The Interim Line Sharing (ILS) decision determined that there should be a true-up, from the interim rates adopted in the ILS proceeding, and the final rates adopted in this Permanent Line Sharing (PLS) Phase. Therefore, Pacific is required to refund the difference between the $5.85 monthly recurring rate adopted in the ILS proceeding, and the $2.48 (or deaveraged loop rates) adopted in this decision to the Competitive Local Exchange Carrier (CLEC) which purchased each loop. Since this decision retains the $3.00 rate adopted for Verizon in the Interim phase, no true-up is required for Verizon.
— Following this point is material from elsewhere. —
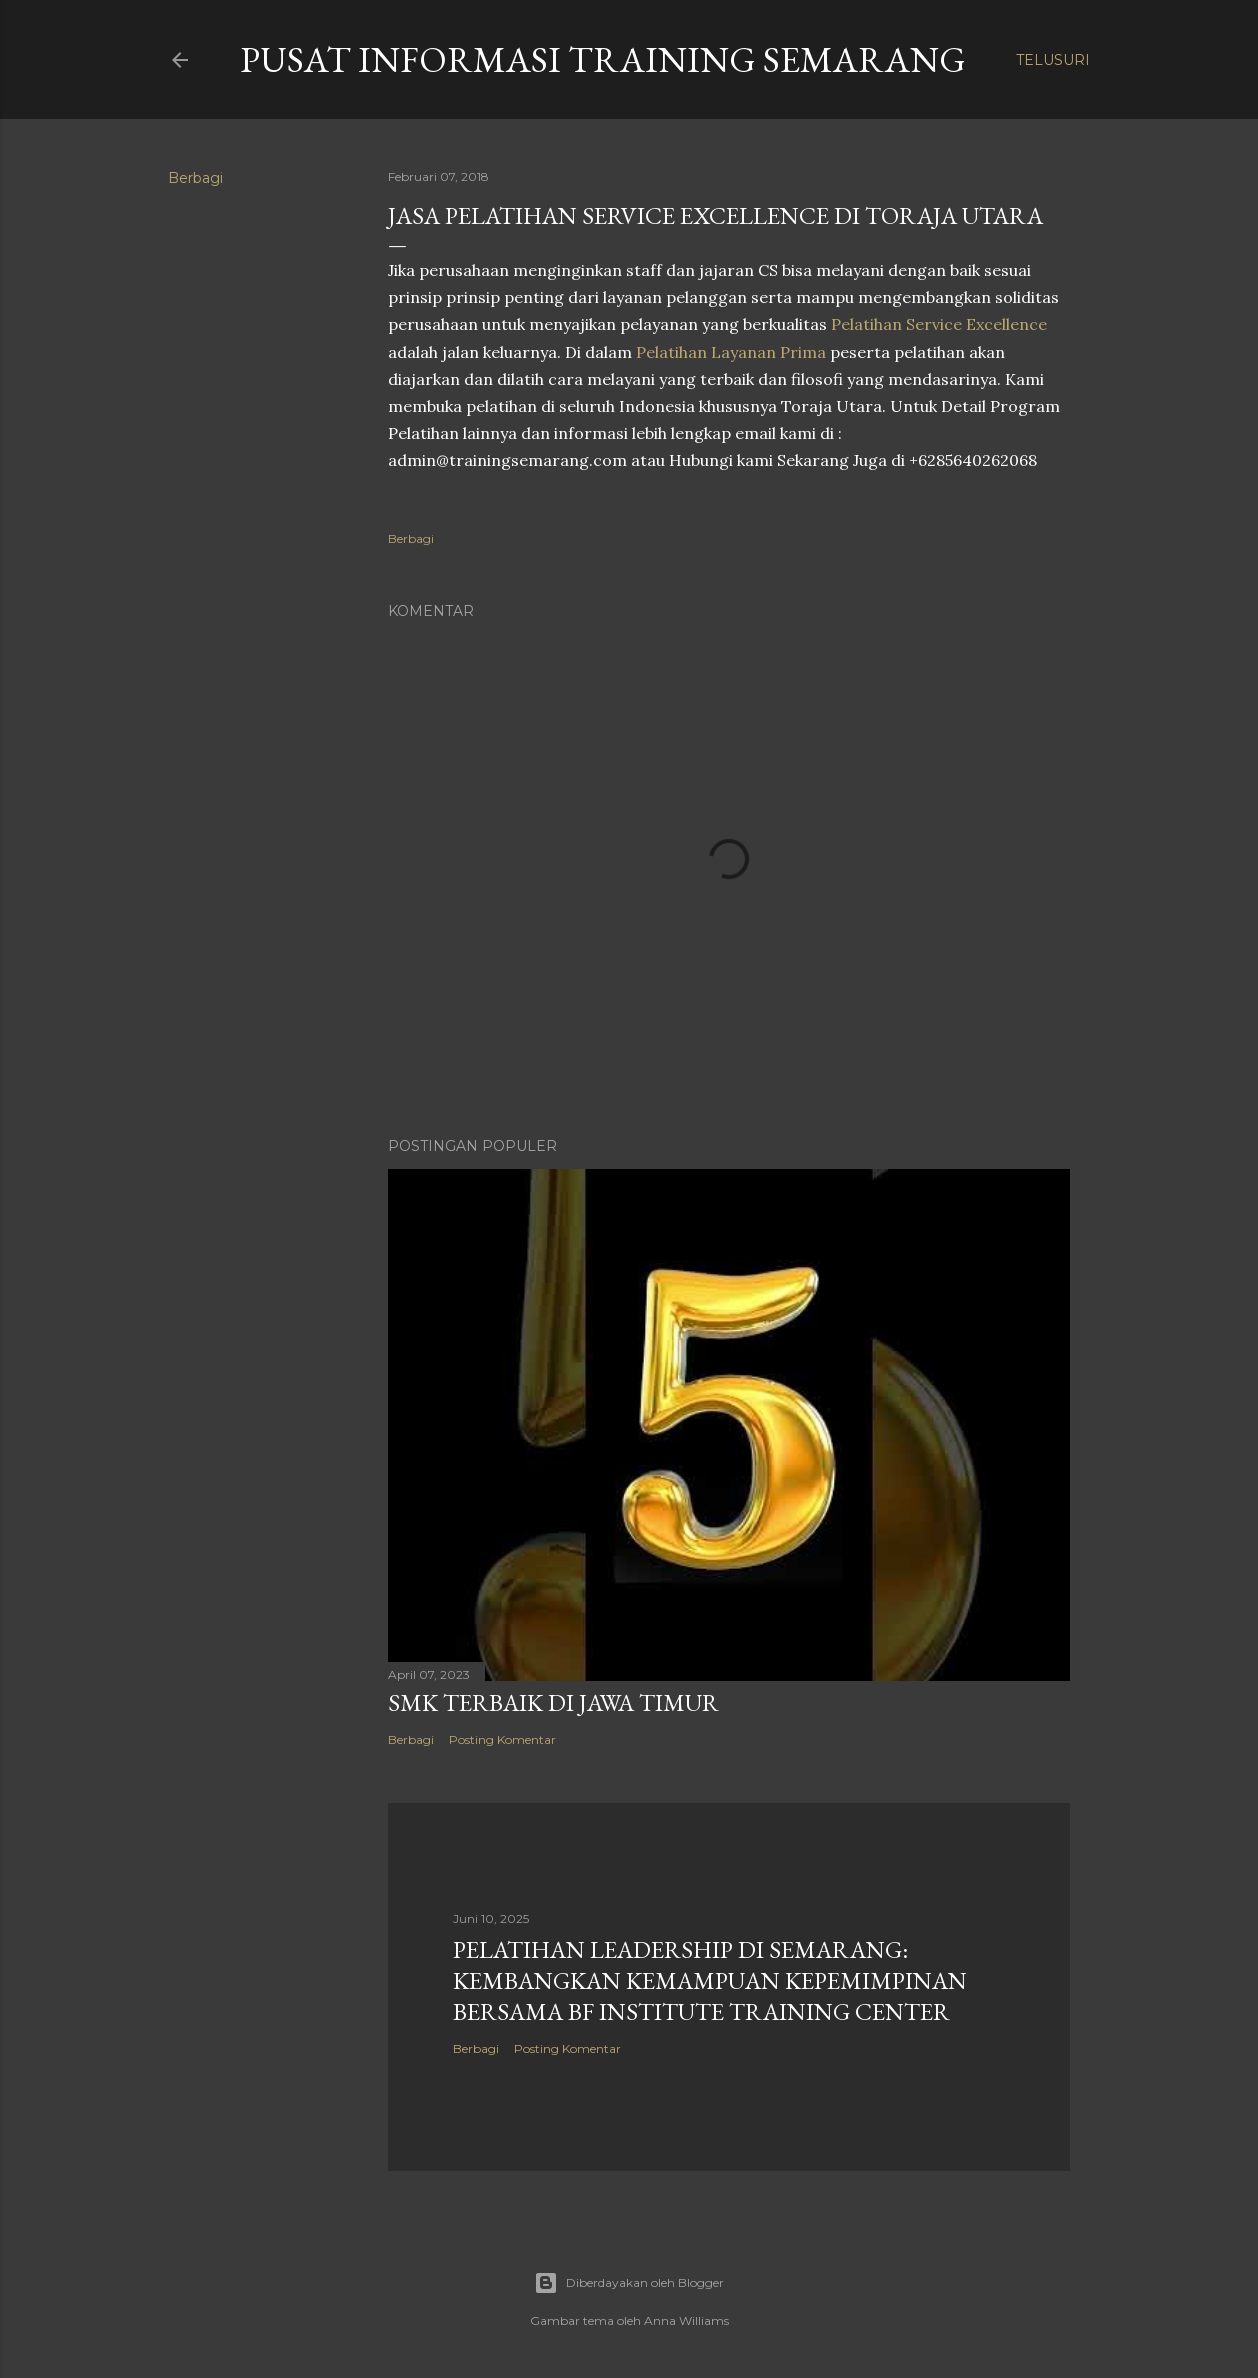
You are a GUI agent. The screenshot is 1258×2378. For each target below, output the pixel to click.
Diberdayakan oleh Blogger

We find that establishing a separate rate for the HFPL allows Pacific and Verizon to over-recover their loop costs, since they are currently recovering the full cost of the loop-including the HFPL portion-through rates for their existing tariffed services. Pacific and Verizon will be required to return the balances in their memoranda accounts and future HFPL revenues to each CLEC that leased the HFPL loops for return to their DSL customers.
1 The High Frequency Portion of the Loop is that portion used to carry high bandwidth services such as Digital Subscriber Line service (DSL). This is in contrast to the low frequency portion of the loop used to carry voice grade services.